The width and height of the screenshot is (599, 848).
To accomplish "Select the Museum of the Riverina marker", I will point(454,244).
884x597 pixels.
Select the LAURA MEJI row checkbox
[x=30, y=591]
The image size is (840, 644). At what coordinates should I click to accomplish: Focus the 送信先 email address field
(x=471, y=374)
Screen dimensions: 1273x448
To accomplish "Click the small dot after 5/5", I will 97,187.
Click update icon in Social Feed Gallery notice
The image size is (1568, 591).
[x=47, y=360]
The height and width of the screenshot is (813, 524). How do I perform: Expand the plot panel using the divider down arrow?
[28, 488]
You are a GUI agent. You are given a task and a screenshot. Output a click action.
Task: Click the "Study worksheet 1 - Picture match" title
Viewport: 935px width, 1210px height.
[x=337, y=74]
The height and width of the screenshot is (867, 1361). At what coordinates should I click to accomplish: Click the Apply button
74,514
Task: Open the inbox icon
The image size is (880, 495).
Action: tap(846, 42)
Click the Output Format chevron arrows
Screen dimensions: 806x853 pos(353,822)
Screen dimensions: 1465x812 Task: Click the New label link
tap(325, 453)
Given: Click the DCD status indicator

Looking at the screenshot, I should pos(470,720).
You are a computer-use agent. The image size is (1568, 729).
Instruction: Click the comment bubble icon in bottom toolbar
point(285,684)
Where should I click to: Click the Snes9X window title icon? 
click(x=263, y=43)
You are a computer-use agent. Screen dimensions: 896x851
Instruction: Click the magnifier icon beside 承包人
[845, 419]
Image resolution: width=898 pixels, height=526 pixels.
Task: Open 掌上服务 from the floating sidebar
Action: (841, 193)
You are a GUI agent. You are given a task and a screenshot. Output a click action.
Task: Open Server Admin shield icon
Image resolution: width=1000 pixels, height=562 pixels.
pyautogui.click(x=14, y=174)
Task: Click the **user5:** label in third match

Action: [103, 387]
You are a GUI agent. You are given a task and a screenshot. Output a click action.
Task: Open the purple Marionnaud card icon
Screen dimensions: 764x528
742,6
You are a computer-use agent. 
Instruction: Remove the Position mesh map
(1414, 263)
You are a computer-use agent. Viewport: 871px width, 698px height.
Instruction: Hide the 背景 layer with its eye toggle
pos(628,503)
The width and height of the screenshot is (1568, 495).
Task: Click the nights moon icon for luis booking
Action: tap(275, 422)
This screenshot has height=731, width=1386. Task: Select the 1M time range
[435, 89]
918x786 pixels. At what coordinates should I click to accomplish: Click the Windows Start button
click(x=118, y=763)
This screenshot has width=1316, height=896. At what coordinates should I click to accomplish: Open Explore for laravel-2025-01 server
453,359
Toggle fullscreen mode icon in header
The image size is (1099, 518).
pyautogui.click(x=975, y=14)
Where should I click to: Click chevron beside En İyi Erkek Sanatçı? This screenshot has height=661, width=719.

--------------------------------------------------

_Your instructions_
Gather every line of the records above that contains the word "point" and copy each one in full.

_Task solution_
To accomplish "Select the Museum of the Riverina marker", I will point(454,244).
point(285,684)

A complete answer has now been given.